Segment Start: Data for analysis

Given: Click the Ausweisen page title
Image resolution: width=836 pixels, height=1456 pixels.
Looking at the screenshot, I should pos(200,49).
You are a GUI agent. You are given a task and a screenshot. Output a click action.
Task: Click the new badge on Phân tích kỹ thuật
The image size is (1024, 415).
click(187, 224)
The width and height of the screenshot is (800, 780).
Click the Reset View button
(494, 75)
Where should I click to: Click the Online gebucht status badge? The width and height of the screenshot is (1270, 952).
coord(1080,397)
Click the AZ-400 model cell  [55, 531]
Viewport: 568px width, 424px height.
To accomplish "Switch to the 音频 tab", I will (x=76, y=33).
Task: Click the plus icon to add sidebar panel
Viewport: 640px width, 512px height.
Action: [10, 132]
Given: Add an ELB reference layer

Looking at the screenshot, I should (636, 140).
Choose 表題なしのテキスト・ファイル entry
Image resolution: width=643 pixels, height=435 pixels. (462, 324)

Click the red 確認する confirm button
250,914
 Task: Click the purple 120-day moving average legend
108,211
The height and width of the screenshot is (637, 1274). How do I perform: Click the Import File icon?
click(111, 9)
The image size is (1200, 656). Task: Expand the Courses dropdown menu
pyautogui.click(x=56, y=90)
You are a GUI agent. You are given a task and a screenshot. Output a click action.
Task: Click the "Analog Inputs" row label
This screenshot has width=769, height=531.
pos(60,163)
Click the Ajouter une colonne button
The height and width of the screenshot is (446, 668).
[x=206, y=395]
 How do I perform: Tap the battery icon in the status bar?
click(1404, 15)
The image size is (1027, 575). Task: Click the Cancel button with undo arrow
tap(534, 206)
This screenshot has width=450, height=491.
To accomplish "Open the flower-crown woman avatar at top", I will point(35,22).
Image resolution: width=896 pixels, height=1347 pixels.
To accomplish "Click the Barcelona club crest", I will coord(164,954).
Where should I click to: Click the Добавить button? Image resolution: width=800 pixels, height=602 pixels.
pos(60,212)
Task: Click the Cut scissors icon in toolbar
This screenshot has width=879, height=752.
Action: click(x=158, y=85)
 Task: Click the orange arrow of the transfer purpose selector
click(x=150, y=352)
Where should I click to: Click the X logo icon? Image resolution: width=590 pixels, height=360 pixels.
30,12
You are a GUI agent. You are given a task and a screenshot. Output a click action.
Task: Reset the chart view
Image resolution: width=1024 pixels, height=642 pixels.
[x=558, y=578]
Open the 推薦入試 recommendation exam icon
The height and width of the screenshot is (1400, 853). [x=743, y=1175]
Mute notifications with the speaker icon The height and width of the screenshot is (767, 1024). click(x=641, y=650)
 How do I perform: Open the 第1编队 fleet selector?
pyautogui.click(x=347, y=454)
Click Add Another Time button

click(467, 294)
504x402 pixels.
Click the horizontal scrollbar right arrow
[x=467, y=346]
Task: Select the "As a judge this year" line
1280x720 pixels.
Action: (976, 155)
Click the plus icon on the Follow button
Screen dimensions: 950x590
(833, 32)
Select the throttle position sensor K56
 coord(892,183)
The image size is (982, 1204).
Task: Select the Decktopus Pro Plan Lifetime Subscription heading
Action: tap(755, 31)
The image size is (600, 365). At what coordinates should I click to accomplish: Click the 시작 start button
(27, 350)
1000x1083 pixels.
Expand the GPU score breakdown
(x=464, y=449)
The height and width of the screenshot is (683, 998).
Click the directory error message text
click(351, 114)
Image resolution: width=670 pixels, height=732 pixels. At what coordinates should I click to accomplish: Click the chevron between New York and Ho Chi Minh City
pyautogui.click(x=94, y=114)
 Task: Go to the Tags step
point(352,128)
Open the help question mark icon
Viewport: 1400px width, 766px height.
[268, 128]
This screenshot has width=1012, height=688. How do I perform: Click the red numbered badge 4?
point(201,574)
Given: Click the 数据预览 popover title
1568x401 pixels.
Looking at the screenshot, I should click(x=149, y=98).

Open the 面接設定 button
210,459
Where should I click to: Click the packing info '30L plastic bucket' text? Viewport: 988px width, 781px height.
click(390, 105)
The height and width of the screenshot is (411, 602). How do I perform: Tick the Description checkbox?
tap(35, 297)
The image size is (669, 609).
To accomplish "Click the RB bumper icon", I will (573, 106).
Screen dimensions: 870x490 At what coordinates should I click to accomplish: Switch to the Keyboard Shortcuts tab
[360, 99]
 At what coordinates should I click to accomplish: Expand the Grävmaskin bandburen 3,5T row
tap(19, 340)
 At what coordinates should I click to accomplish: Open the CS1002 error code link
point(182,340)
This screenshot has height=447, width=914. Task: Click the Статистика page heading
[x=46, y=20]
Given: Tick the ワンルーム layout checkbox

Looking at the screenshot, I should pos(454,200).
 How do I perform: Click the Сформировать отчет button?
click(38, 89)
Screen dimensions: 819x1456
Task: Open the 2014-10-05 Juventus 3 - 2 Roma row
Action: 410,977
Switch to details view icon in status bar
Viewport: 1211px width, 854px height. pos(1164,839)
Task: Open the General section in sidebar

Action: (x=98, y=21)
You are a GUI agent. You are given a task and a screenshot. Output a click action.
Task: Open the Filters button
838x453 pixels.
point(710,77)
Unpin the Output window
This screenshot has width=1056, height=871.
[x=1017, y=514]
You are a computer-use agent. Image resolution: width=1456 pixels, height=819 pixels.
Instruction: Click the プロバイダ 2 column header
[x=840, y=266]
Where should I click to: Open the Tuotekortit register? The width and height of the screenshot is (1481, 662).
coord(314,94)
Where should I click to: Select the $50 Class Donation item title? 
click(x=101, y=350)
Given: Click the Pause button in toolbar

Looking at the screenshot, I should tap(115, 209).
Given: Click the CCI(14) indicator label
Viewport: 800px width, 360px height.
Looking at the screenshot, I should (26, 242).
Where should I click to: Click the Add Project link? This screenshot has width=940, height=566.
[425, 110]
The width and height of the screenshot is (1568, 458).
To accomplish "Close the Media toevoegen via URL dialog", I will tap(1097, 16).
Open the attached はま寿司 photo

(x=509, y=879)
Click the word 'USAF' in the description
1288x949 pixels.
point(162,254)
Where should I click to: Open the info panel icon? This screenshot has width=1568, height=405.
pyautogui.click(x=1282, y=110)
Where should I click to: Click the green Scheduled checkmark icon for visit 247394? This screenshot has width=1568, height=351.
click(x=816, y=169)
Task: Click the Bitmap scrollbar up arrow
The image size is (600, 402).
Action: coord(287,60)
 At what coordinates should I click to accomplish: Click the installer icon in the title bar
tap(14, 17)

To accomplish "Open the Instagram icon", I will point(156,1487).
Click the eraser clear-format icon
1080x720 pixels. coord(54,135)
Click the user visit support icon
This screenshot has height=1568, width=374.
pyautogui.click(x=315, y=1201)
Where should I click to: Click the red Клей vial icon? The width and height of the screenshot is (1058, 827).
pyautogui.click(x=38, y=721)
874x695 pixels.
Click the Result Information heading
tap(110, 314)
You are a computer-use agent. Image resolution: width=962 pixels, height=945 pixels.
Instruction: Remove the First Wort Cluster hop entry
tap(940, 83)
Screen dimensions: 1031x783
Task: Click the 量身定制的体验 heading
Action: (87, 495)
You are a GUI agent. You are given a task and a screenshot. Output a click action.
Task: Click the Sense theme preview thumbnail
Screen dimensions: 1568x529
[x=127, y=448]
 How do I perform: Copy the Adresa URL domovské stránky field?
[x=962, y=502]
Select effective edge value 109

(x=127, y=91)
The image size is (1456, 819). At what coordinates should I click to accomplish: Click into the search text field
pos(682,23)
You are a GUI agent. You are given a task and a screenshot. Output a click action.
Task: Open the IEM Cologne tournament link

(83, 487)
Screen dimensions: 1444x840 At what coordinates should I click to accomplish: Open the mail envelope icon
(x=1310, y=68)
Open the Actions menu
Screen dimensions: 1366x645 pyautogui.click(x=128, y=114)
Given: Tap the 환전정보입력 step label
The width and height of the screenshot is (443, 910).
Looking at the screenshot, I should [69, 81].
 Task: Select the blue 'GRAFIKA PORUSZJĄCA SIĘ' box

Segment End: Data for analysis

# Problem requirements
Restate word for word only the lines above from the line containing "the title bar" to the line containing "You are a computer-use agent. Image resolution: width=962", both of them included.

# Solved exercise
 At what coordinates should I click to accomplish: Click the installer icon in the title bar
tap(14, 17)

To accomplish "Open the Instagram icon", I will point(156,1487).
Click the eraser clear-format icon
1080x720 pixels. coord(54,135)
Click the user visit support icon
This screenshot has height=1568, width=374.
pyautogui.click(x=315, y=1201)
Where should I click to: Click the red Клей vial icon? The width and height of the screenshot is (1058, 827).
pyautogui.click(x=38, y=721)
874x695 pixels.
Click the Result Information heading
tap(110, 314)
You are a computer-use agent. Image resolution: width=962 pixels, height=945 pixels.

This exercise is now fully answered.